Oz Blayzer (; born December 29, 1992) is an Israeli professional basketball player for Hapoel Jerusalem of the Israeli Basketball Premier League.

Biography
Oz Blayzer was born in Kfar Tavor, Israel. He played with the Hapoel Gilboa-Afula youth team.

Sports career
On August 16, 2011, Blayzer started his professional career with Hapoel Afula of the Liga Leumit.

On July 3, 2013, Blayzer signed a two-year deal with Bnei Herzliya. In his first season with Herzliya, Blayzer was named co-Israeli League Rising Star, alongside his teammate Aviram Zelekovits.
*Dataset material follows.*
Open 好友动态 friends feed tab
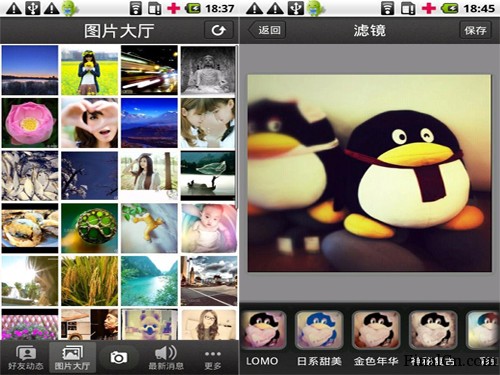Image resolution: width=500 pixels, height=375 pixels. [26, 358]
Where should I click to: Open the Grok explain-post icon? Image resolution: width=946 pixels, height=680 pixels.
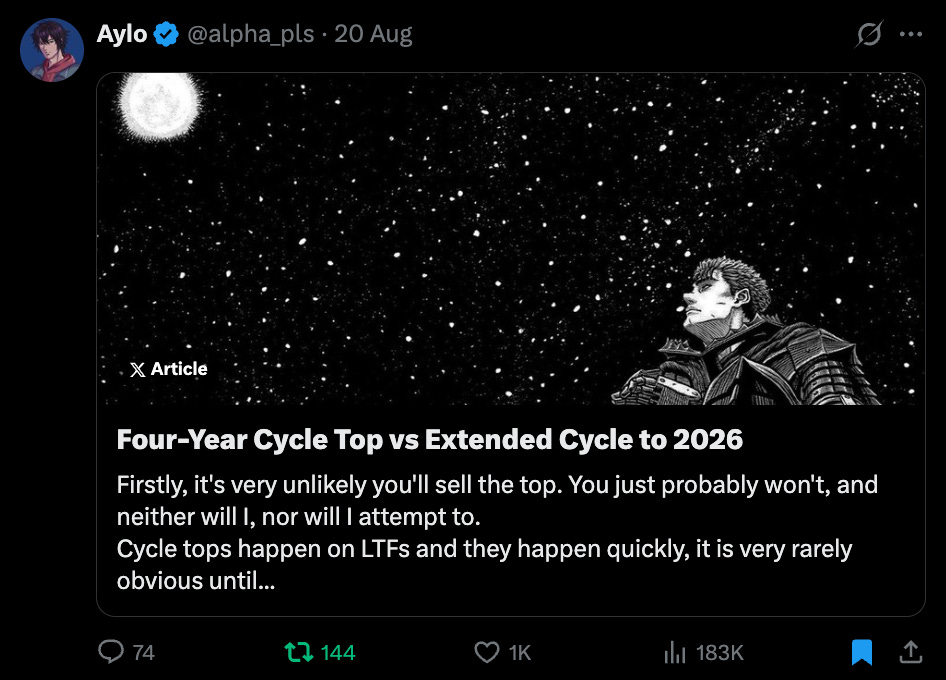pos(869,34)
On June 20, 2015, Blayzer signed a two-year contract with Maccabi Haifa.

On May 9, 2016, Blayzer signed a two-year contract extension with Haifa. That season, Blayzer helped Haifa to reach the 2017 Israeli League Finals where they eventually lost to Hapoel Jerusalem.

On March 26, 2018, Blayzer recorded a season-high 25 points without missing a single shot (shooting 6-of-6 from the field and 9-of-9 from the free throw line), along with 3 rebounds and 2 assists in a 98–95 win over Hapoel Gilboa Galil. He was subsequently named Israeli League Round 21 MVP.

On July 18, 2018, Blayzer signed a two-year deal with Maccabi Rishon LeZion.

On August 11, 2020, Blayzer signed with Maccabi Tel Aviv of the Israeli Premier League.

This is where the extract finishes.